In a decision dated 24 February 2016, the Court of Appeal (Lewison LJ giving the leading judgment) allowed an appeal of the decision of HHJ Hacon in the Intellectual Property Enterprise Court (“IPEC”) in Design & Display Limited v OOO Abbott & Anr regarding the correct approach to determine an account of profits. The Court of Appeal provided guidance on when an infringer may be liable for the whole profits made when composite products comprising an infringing part were sold, and when a party will be entitled to set off part of its general overheads against the profit.
The account of profits to which a patentee is entitled must be “derived by him from the infringement”. The correct approach is to identify the invention (which is not necessarily co-terminous with the scope of the claims) and then to decide what profit the infringer derived from that invention. The Court of Appeal held that HHJ Hacon had correctly identified the invention (a snap-in insert of a particular material and shape, which interacted with a panel in a given way), but had erred in considering that the whole profit of a composite product (panel plus insert) was derived from the invention. Where sales of products go together, it is wrong in principle to attribute the whole of the profit of the composite item to the infringement, unless the infringement “drives” the sale or the infringement was “the essential ingredient in the creation of the defendant’s whole product”. In the current case, customers required a panel with an insert, but were indifferent to the type of insert provided. Therefore the profit of the composite product should have been apportioned.
In considering whether to allow Design & Display to set off part of its general overheads, the Court of Appeal confirmed that if the infringer would have manufactured or sold non-infringing products had he not infringed and would have incurred overheads in supporting that manufacture or sale, he ought to be allowed a proportion of his general overheads.

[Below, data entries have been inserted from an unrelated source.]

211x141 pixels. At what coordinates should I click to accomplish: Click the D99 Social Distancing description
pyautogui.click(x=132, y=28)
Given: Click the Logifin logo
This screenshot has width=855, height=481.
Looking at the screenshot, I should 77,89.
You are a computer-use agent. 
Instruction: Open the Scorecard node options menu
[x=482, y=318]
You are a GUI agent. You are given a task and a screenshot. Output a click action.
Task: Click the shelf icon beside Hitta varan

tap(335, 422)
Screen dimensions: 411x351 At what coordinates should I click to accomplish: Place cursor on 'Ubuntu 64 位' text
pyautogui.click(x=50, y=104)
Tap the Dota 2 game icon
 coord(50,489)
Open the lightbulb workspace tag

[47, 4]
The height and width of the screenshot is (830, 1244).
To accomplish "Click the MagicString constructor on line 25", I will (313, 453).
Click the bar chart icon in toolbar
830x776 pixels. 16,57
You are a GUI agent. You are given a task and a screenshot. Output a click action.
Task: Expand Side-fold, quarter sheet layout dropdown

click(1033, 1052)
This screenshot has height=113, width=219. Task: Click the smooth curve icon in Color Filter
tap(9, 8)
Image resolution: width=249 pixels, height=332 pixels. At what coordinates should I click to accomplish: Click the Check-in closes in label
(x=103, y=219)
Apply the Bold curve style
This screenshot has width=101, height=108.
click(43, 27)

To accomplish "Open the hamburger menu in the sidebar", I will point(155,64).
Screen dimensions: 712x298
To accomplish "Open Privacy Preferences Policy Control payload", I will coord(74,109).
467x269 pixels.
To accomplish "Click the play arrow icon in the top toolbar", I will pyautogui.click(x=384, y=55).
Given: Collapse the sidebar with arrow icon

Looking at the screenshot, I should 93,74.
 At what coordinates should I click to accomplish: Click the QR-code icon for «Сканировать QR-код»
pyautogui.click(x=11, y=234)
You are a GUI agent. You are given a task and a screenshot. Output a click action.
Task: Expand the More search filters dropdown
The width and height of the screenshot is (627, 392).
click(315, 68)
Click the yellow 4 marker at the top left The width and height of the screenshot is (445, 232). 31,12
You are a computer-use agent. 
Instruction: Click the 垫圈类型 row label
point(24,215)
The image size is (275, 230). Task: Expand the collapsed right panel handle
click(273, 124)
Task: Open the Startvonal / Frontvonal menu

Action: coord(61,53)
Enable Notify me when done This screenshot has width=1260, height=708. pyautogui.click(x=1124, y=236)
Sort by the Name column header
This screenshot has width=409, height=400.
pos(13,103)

Contrary to the finding of HHJ Hacon, “running to maximum capacity such that the infringing business displaced an alternative business which otherwise would have been conducted” was not a threshold condition to allow set off.
As the Court of Appeal was unable to assess the profits to which the patentee was entitled on the basis of the facts found by HHJ Hacon, it ordered that the case be remitted to IPEC for reconsideration.